A quick peruse through the rest of the Cat’s videos dredges up some excellently subtle tongue-in-cheek exposures of how strange and stupid the video game industry can sometimes be. One entitled “Kinect: The dark age of Xbox” chronicles the cringe-worthy presentation of the ill-fated motion sensor – child actors pretending to have fun while Don Mattrick, Microsoft’s former President of Interactive Entertainment, guffaws in a high-pitched, embarrassed voice. It is screamingly painful viewing. It’s also an example of games and the games industry trying to be something it isn’t: wholesome, cutesy, family-friendly, social, intellectual. Maybe if you’re playing some Jonathan Blow game about a robot finding love in a giant chessboard full of philosophy puzzles you could expect a bit of nuance, but in this arena it simply doesn’t work.
CrowbCat is adept at editing hours and hours of footage into manageable, bite-size videos. The ten hours of journalists from Giant Bomb using a HTC virtual reality headset – and not really being that impressed with it – is cut into just under 20 minutes of a guy wandering around a small room looking disappointed. It’s strangely compelling.
However, perhaps the most impressive piece of CrowbCat’s output to date is the Power of Nightmares-esque short about Counter-Strike: Global Offensive, where there’s a kind of betting system to get different skins on in-game weapons; a fading image of Twitch streamers screaming in delight over their pointless pixelated treasures, floating over a pile of useless imaginary guns. It’s quite artful, for a video about essentially nothing.

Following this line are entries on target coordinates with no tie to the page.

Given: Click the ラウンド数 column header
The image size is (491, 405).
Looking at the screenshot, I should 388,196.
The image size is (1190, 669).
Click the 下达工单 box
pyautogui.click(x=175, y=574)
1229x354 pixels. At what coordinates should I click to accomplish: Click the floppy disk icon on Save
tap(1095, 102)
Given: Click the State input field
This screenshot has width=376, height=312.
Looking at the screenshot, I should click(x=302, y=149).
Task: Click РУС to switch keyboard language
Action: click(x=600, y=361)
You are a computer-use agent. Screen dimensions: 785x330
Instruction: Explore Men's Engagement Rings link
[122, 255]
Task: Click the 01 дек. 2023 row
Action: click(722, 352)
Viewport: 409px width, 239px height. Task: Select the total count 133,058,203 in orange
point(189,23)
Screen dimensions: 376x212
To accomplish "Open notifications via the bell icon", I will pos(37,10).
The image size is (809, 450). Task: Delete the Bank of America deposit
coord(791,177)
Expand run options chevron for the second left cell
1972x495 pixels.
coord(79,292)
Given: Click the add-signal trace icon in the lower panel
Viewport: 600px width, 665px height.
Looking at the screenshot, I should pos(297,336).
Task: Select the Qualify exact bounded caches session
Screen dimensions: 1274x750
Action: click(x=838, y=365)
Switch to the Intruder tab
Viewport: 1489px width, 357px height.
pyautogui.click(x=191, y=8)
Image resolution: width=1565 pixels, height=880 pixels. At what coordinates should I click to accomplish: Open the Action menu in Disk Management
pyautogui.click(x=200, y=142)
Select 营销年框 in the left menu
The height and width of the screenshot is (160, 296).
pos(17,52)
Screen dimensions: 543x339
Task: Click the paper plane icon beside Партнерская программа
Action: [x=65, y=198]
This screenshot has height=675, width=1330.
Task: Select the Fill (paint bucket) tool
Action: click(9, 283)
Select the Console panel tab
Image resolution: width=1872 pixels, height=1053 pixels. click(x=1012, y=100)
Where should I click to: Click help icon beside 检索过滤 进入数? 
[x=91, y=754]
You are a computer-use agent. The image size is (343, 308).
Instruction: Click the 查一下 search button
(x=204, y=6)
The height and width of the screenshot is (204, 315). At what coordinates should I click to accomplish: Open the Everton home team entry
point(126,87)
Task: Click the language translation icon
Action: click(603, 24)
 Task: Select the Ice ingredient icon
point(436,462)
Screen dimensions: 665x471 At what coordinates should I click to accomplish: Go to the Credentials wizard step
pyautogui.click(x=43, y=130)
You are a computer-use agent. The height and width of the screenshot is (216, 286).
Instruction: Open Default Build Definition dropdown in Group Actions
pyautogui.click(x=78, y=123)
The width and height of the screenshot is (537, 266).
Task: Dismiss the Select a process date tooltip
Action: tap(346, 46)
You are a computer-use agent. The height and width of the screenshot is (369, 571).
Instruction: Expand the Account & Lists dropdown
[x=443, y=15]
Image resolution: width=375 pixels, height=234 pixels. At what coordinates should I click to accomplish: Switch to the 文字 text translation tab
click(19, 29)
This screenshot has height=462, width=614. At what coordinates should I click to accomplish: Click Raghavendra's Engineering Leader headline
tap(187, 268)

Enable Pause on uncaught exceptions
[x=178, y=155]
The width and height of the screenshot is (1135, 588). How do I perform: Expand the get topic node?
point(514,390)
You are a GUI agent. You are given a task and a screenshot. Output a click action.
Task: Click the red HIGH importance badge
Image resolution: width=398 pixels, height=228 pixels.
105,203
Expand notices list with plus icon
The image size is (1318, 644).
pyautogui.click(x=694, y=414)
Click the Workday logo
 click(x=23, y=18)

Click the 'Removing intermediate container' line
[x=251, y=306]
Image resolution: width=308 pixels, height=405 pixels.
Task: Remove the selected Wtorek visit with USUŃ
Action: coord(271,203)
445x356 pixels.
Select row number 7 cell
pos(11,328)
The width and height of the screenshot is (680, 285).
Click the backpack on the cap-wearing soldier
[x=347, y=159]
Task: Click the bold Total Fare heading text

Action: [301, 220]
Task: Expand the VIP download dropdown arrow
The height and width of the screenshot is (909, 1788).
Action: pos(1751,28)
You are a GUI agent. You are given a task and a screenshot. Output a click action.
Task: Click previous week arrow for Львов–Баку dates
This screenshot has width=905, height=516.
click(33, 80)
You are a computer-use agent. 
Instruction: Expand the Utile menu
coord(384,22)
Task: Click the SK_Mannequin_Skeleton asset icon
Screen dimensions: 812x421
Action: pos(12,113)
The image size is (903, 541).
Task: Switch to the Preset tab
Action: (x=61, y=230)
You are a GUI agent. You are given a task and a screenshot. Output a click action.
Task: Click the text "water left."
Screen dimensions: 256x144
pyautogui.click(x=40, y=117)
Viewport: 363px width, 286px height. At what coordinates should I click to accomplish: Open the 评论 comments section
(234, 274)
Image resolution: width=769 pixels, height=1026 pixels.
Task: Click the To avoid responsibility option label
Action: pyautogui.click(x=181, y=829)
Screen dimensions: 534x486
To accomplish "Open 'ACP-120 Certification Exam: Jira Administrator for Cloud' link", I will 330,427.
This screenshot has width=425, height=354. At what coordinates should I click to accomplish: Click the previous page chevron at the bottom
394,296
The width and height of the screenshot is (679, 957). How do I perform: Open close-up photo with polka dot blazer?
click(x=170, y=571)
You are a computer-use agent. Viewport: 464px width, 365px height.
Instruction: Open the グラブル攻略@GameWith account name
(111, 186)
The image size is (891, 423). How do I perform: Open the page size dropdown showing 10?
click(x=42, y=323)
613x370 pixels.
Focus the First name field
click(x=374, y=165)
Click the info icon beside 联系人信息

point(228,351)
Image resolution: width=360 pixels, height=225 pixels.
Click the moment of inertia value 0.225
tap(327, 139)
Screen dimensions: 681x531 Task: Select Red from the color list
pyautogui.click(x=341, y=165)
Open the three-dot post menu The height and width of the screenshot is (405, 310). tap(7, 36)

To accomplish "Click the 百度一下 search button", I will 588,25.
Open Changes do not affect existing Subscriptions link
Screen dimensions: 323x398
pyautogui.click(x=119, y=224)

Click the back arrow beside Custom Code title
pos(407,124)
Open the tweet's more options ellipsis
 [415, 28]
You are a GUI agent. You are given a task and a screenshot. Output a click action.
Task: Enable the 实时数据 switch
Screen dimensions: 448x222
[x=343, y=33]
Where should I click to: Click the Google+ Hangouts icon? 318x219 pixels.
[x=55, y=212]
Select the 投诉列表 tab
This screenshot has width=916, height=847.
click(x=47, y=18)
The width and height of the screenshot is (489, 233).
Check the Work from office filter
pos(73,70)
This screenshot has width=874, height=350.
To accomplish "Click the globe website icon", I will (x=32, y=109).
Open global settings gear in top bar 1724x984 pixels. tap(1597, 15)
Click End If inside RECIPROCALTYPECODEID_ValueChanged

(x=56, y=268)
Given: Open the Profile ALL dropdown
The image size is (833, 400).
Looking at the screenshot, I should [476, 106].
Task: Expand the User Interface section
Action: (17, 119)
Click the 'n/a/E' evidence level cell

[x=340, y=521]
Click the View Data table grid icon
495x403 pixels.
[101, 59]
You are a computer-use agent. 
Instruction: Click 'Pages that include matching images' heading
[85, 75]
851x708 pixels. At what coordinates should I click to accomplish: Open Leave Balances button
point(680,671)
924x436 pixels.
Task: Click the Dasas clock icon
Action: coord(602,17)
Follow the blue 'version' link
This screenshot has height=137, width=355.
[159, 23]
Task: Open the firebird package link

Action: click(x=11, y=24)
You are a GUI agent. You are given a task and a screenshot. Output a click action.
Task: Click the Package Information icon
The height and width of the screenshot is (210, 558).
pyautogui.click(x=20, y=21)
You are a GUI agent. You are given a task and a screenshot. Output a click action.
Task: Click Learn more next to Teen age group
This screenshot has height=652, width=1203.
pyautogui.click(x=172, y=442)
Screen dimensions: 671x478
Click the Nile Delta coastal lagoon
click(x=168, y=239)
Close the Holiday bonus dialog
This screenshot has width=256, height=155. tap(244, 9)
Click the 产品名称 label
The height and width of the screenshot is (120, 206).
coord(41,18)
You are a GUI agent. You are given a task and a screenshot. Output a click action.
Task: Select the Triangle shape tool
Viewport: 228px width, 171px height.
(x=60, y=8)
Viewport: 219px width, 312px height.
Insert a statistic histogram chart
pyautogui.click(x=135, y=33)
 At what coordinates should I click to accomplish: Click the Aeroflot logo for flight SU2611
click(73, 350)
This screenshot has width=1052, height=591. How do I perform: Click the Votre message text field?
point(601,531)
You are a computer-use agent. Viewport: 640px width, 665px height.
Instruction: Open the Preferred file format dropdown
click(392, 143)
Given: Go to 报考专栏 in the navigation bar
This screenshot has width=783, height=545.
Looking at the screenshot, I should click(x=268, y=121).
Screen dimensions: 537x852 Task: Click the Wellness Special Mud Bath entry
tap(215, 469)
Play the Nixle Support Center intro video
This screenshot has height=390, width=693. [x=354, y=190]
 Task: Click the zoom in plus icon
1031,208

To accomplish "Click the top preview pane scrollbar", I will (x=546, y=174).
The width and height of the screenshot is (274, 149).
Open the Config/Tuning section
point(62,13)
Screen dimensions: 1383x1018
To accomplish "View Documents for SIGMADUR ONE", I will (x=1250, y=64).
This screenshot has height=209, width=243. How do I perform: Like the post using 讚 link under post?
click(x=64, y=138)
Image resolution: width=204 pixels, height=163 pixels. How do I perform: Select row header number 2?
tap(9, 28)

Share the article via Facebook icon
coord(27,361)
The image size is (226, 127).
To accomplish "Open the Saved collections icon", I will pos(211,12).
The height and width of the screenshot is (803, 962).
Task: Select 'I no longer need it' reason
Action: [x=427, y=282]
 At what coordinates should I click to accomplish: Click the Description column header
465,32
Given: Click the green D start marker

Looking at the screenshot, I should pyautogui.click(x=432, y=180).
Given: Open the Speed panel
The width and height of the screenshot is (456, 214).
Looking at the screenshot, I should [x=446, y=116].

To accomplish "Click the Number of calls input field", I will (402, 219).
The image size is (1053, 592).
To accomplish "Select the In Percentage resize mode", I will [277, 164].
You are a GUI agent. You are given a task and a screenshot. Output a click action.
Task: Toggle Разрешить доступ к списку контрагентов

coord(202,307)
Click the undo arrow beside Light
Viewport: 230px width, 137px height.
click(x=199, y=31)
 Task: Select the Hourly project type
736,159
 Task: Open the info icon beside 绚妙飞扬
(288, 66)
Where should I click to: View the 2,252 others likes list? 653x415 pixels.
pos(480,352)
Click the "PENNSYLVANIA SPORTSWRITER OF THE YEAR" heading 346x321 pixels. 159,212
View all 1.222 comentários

But that’s the cool thing about good editing: you can make something out of nothing. You can stitch together an assortment of clips relating to the failed console Ouya and make it funny, or compile a load of videos about busted Xbox One Elite controllers and actually make it worth a watch. It’s all about the person in the suite: their experience, their taste, their humour. And here, it’s nice to see someone use their talent in the shadows for a change.